* LIST OF TASKS:
1) Copy, word for word, the stretch of the Nottingham tram funding article from "Operators in Nottingham –" through "of national crisis.".
2) According to the Nottingham tram funding article, how much money per week has the Department for Transport agreed to provide for the tram system?
3) Write the next part of the Nottingham tram funding article, beginning after its final sentence.

By Kit Sandeman, Local Democracy Reporter
Tram operators in Nottingham will receive £3.7 million from the Government to keep key services running.
The Department for Transport has agreed 12 weeks of funding for the tram system – £309,000 per week - enabling the routes to remain open for people travelling to hospitals, supermarkets or those who cannot work from home, including frontline NHS staff.
Operators in Nottingham – and across the country - have seen a sharp decline in passenger numbers and suffered significant losses in income as people follow Government guidance and stay at home.
The funding over a period of three months will be backdated from mid-March, and is designed to ensure the trams can run essential services while ensuring that current social distancing guidelines can be met.
Transport Secretary Grant Shapps said: “The best way to stop the spread of the virus and protect the NHS is to stay at home – but protecting key transport services is vital to ensure essential travel can take place.
“The Nottingham Tram has served as the spine of this city for 16 years. It plays a crucial role in getting NHS staff and emergency services to work - and it is only right that we offer operators support during this time of national crisis.
“This package of support will help ensure tram services continue to operate at this difficult time.”

* THE DATA:
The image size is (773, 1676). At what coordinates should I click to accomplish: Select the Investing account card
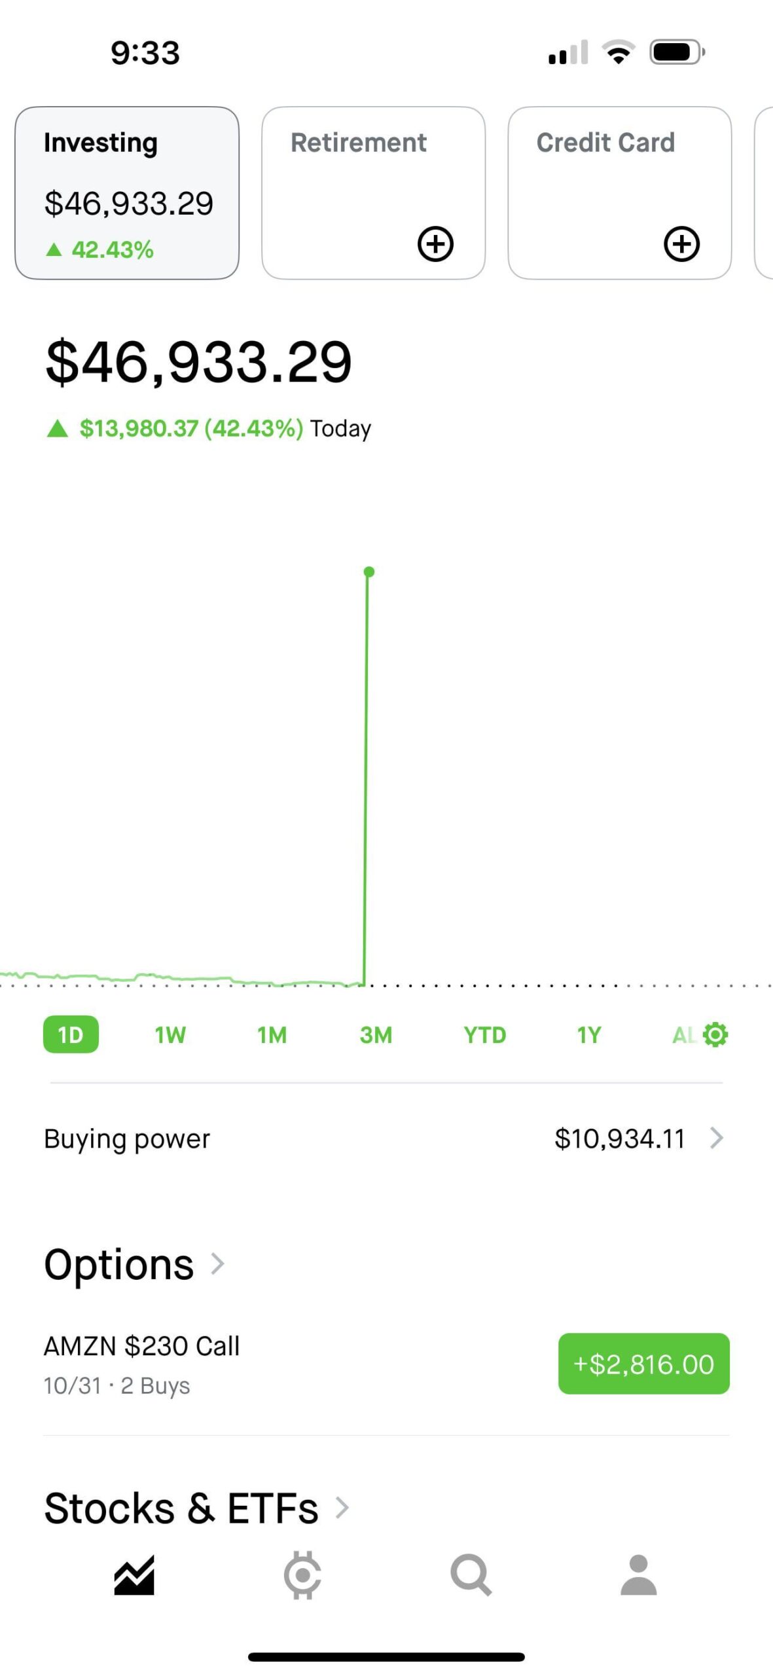pos(127,193)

* ANSWERS FOR THE TASKS:
1)
Operators in Nottingham – and across the country - have seen a sharp decline in passenger numbers and suffered significant losses in income as people follow Government guidance and stay at home.
The funding over a period of three months will be backdated from mid-March, and is designed to ensure the trams can run essential services while ensuring that current social distancing guidelines can be met.
Transport Secretary Grant Shapps said: “The best way to stop the spread of the virus and protect the NHS is to stay at home – but protecting key transport services is vital to ensure essential travel can take place.
“The Nottingham Tram has served as the spine of this city for 16 years. It plays a crucial role in getting NHS staff and emergency services to work - and it is only right that we offer operators support during this time of national crisis.

2) £309,000 per week.

3)
Baroness Vere, a Parliamentary Under Secretary of State at the Department for Transport, said in a statement: “For most of us, the past few weeks have proven to be hugely challenging as we all play our part in stopping the spread of Covid-19. But while the streets and roads are quieter – as most of us rightly stay home to stop the spread of this virus – there are still people across Nottingham who need to travel to frontline jobs or to access essential supplies.
“Many of those workers rely on public transport services, as do the elderly and people with disabilities, who may use the bus, train or tram to get to the shops to pick up food and medicines.
“The Nottingham Express Transit (NET), more commonly known as the Nottingham Tram, has served as the spine of this city for 16 years. From Chilwell and Clifton to Hucknall the iconic green carriages link more than 20 million passengers to where they need to be every year and will continue to do so long into the future.
“But with passenger numbers plummeting as most people – rightly – follow the advice to stay at home, light rail systems like the NET have understandably been under financial pressure across the country. That’s why we’re announcing today that we have made up to £30 million available to keep England’s trams running, with £3.7 million going to Tramlink Nottingham.
“This funding, for a period of 12 weeks backdated to mid-March, will mean operators can run essential journeys while ensuring that current social distancing guidelines can be met.
“This follows almost £397 million recently announced to support England’s bus industry. That includes up to £14 million a week over 12 weeks to ensure that essential services across the whole of England can continue to operate.
“These are challenging times, and it is essential that we support our transport industry while they work to support each of us. Nottingham’s tram network will continue connecting the heart of the city to the suburbs, and is part of our nation-wide effort to carry this country through to the day when we can finally get back to normal.
“Our commitment to supporting the Nottingham tram is clear, having already invested £371 million to more than double the size of the network.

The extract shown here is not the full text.